GOAL OF THE EXERCISE = Repeat the listing verbatim. Drop any pictures.

DATA =
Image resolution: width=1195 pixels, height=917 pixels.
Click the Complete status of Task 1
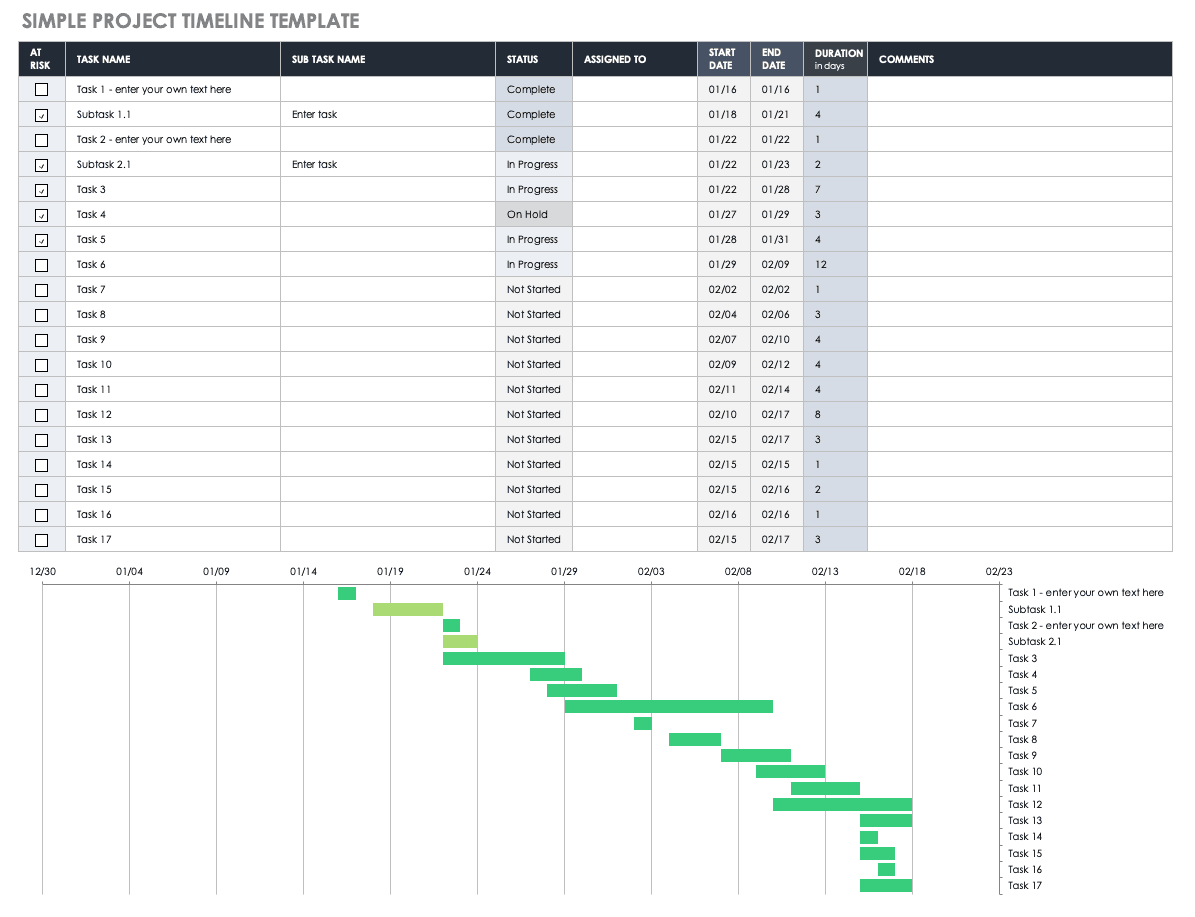click(533, 89)
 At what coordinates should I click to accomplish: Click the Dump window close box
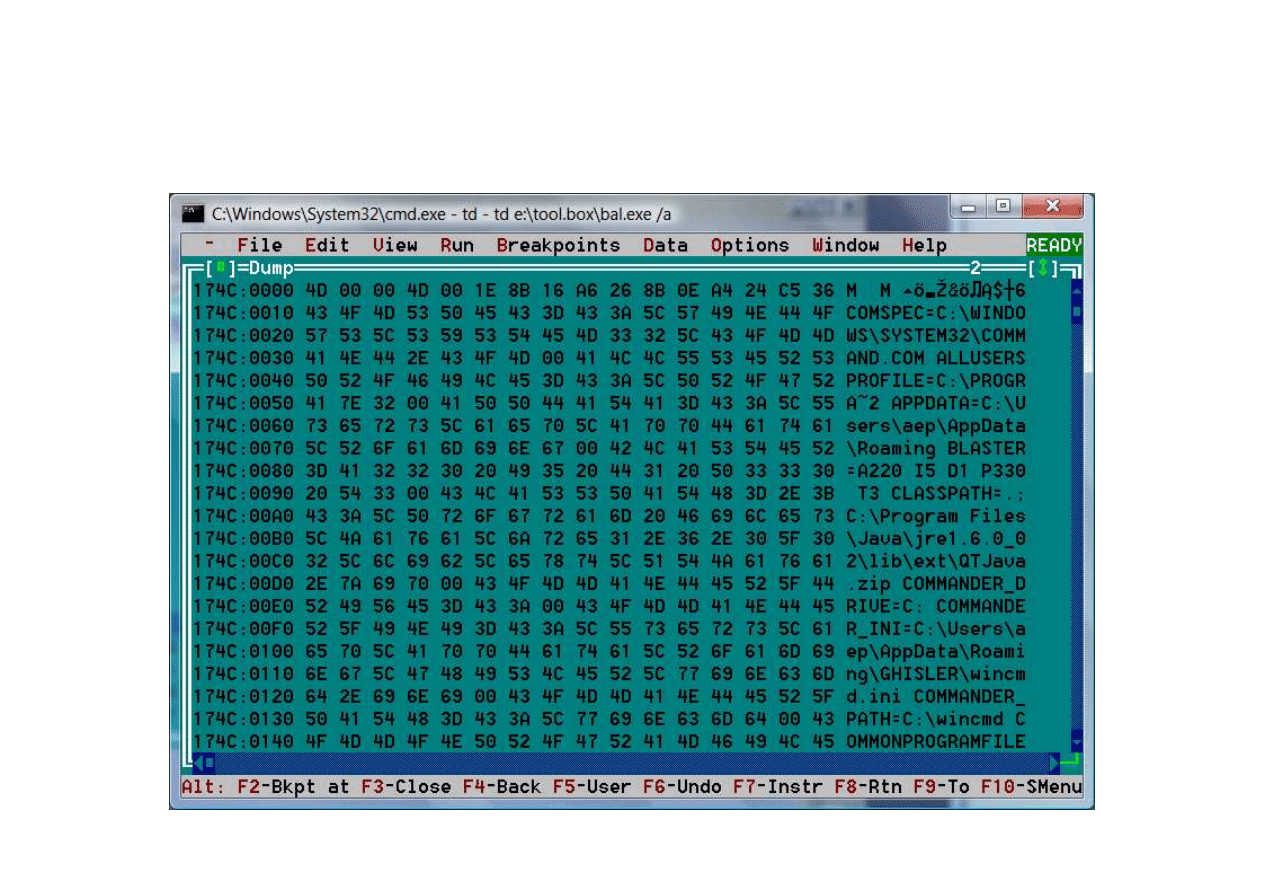click(x=221, y=268)
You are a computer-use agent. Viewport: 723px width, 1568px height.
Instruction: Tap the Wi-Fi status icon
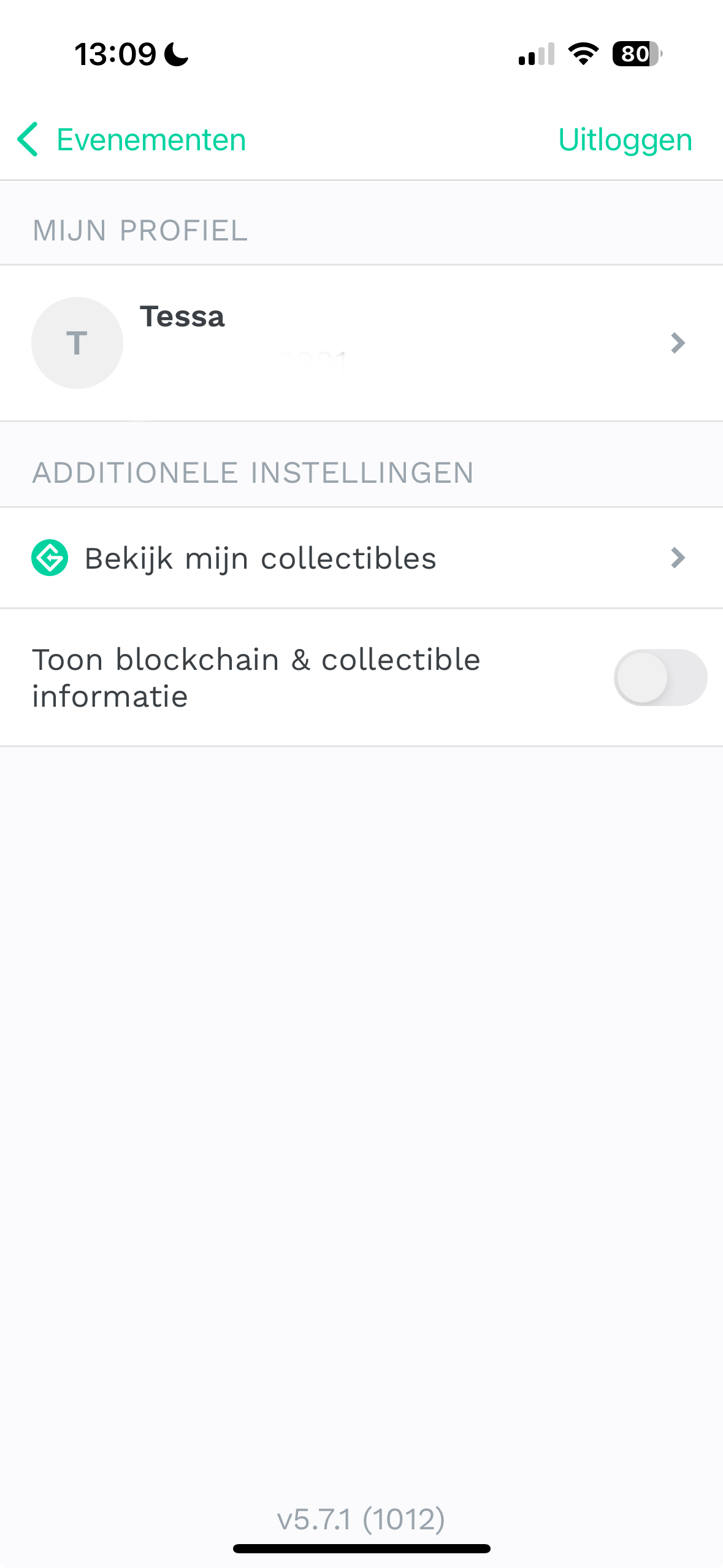pyautogui.click(x=584, y=54)
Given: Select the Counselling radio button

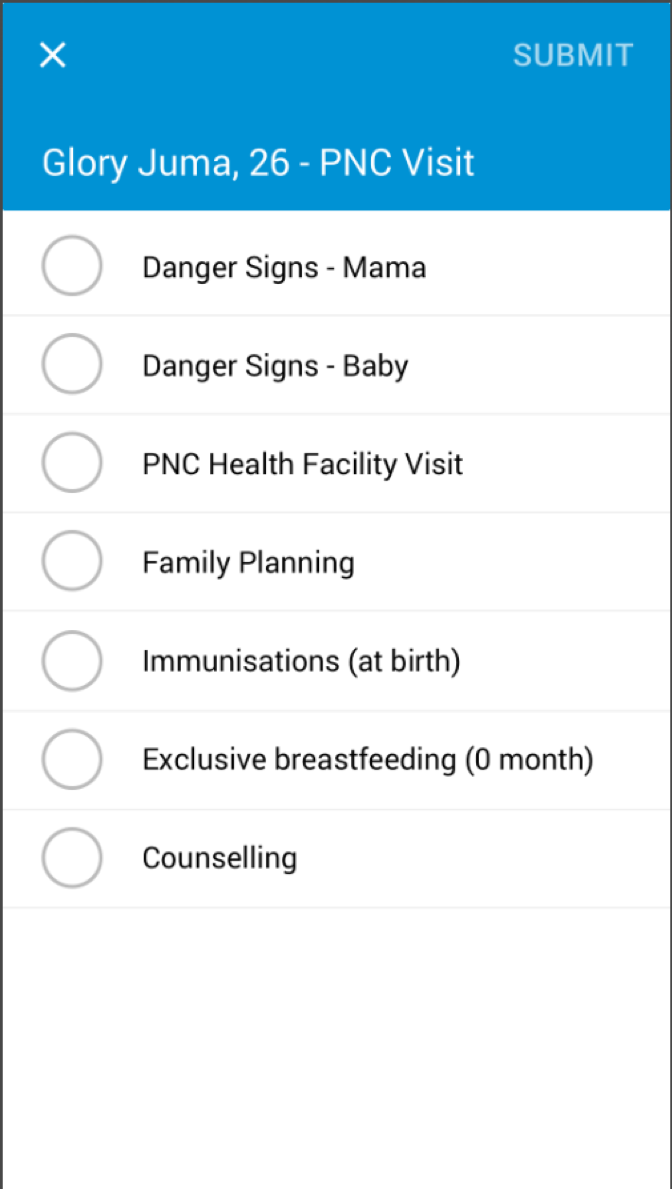Looking at the screenshot, I should coord(71,857).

OUTPUT OF THE EXERCISE =
Image resolution: width=1195 pixels, height=917 pixels.
Click the Complete status of Task 1
click(533, 89)
 At what coordinates should I click to accomplish: Click the Dump window close box
click(x=221, y=268)
You are a computer-use agent. Viewport: 723px width, 1568px height.
Instruction: Tap the Wi-Fi status icon
pyautogui.click(x=584, y=54)
Given: Select the Counselling radio button

Looking at the screenshot, I should coord(71,857).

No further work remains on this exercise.